Why the difference? Certainly not in the number of cases. Russia, in absolute terms, has had three times more Covid cases than the UK (although curiously less than half the total deaths). Instead, the national psyche of each country has informed its reaction.
Russia has a long history of self-appointed ‘experts’ governing society. Technocrats and experts ruled the Soviet state, declaring that each new Five Year Plan would bring untold wealth and riches so long as everyone tried their Stakhanovite best. Of course, history showed their attempts at controlling every aspect of society to be an impossibility. Long before the USSR fell, those living under its control knew that the system was dysfunctional. Government diktat was to be paid lip-service where necessary but ignored otherwise, just like the seats on the Moscow underground.

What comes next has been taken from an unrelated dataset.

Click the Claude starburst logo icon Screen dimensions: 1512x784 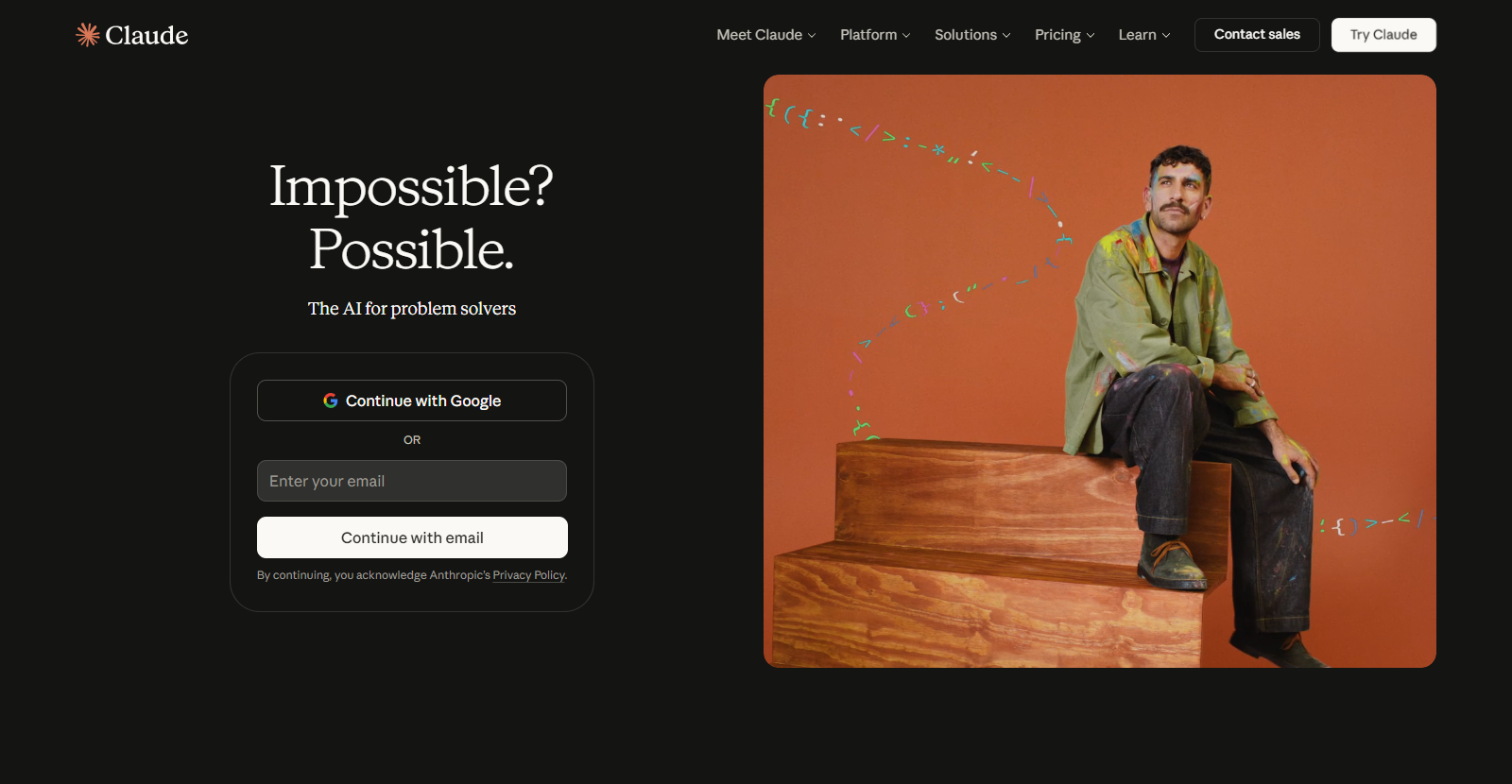[88, 35]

Britain, in contrast, is a nation with a personality disorder. While loudly proclaiming the ancient pedigree of its hard-won liberties and democracy, the freedoms enjoyed by Britons have been given up without so much as a whimper. Follow the science,we are implored. Who would dare do otherwise? After all, the scientific advice has been so flawless and our experts so above-board in their own behaviour. Led by the knee-jerk policies of government, the populace tiptoe fearfully into each dawning day, quietly muttering ‘better safe than sorry’ to themselves.
It’s odd to be the citizen of a country which prides itself on its commitment to freedom, yet which abandoned it at the drop of a hat and has shown little desire to win it back. One which claims that it is a land of liberty – the mother of all parliaments, don’t you know – but whose draconian government policies have not come under an ounce of political scrutiny. One in which it is claimed that every man’s house is his castle, but where few have dared murmur a peep of opposition now that they find themselves locked inside its keep.

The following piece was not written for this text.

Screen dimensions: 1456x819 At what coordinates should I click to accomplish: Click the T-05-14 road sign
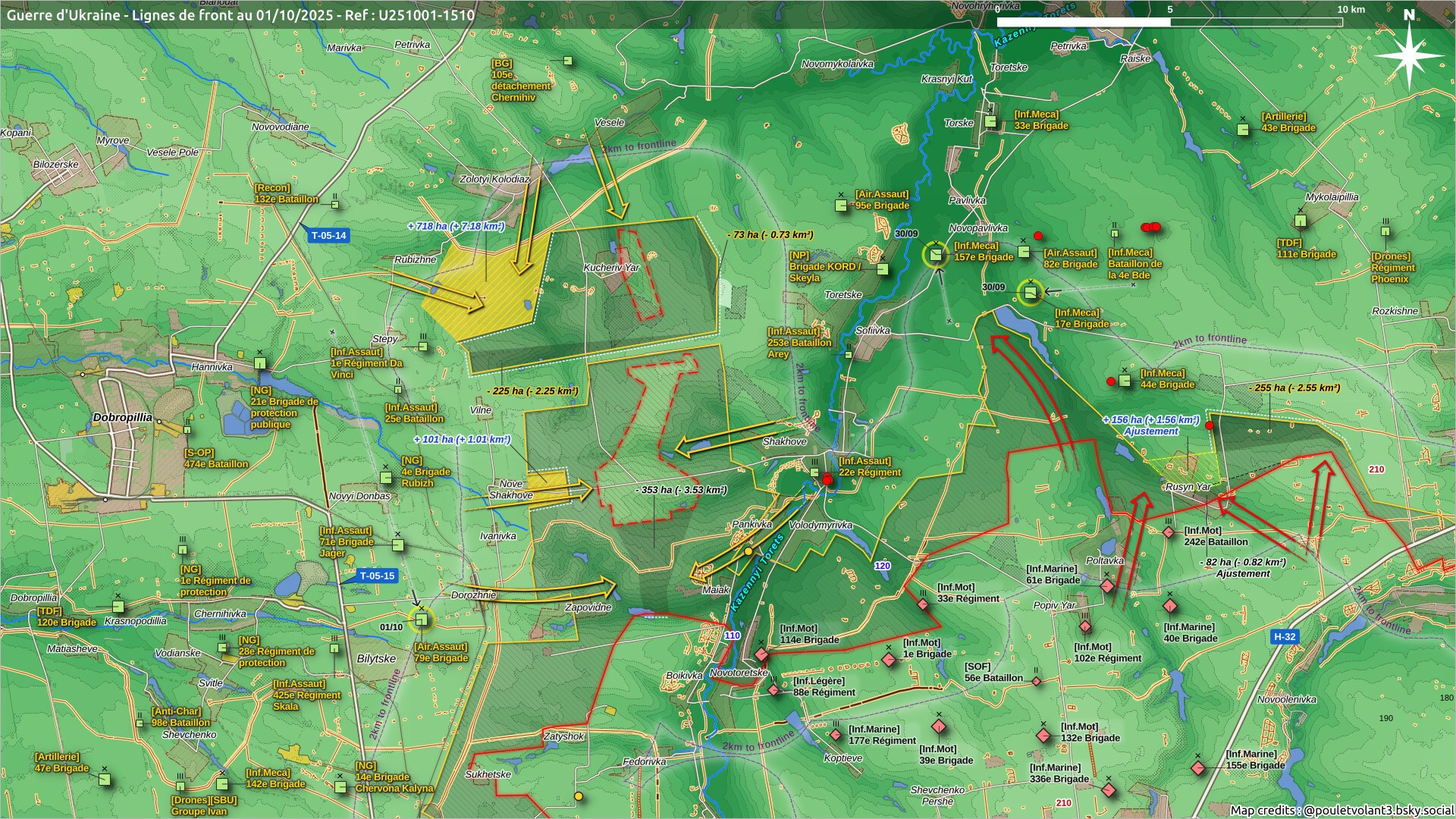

Russia’s repeated dalliances with absolutism have inured its citizens to the overbearing announcements of a self-appointed, omnipotent ruling caste. Yet, despite the obviousness of the situation – that we are not living through a new Black Death – we in the UK remain compliant with the executive’s forever changing and rapidly U-turning announcements.

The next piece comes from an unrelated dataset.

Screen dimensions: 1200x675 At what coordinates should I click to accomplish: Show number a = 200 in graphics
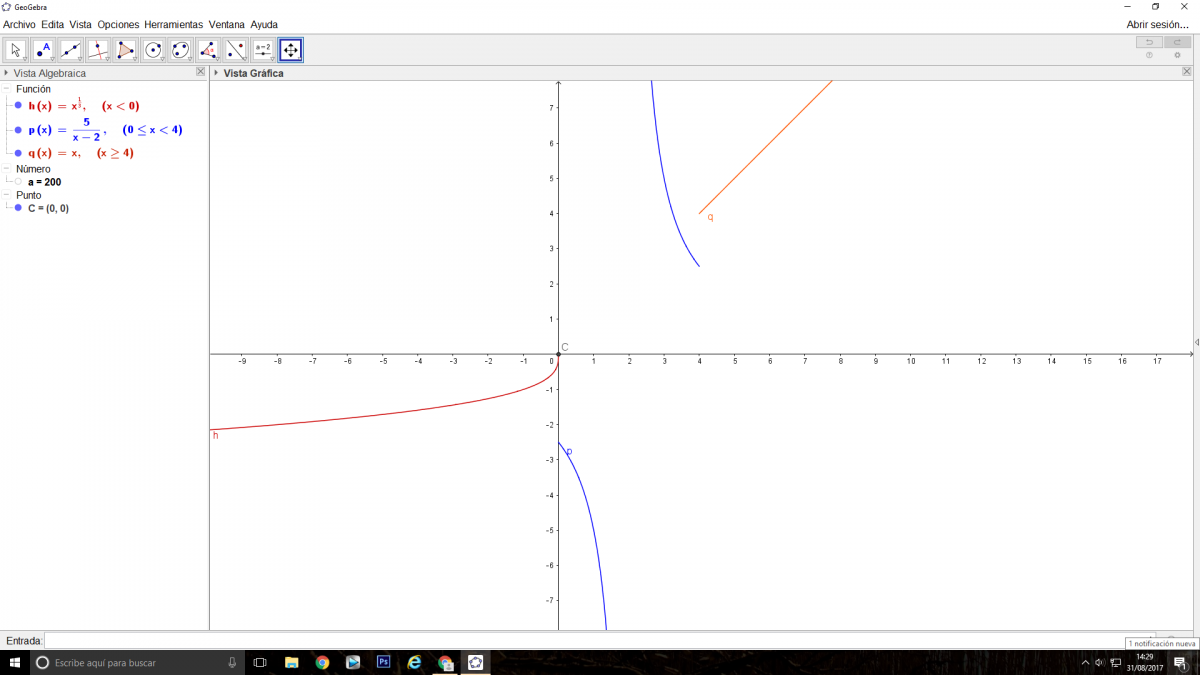pyautogui.click(x=18, y=182)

We often hear about ‘modern Britain’. The phrase is invariably used in the positive: more diverse, more multicultural, more progressive. However, as time goes by, it becomes clear that ‘modern Britain’ is losing touch with the values that made us the nation we are. Strangers to freedom and alienated from the historical tradition that gave meaning and colour to our nation’s past, we slide ever more rapidly down the path of least resistance, forfeiting our ancient rights for the comforts of short-term safety.
As Benjamin Franklin rightly noted: ‘Those who would give up essential liberty to purchase a little temporary safety, deserve neither liberty nor safety.’ It’s a shame it took a trip to Russia to remind me just how bad things have become.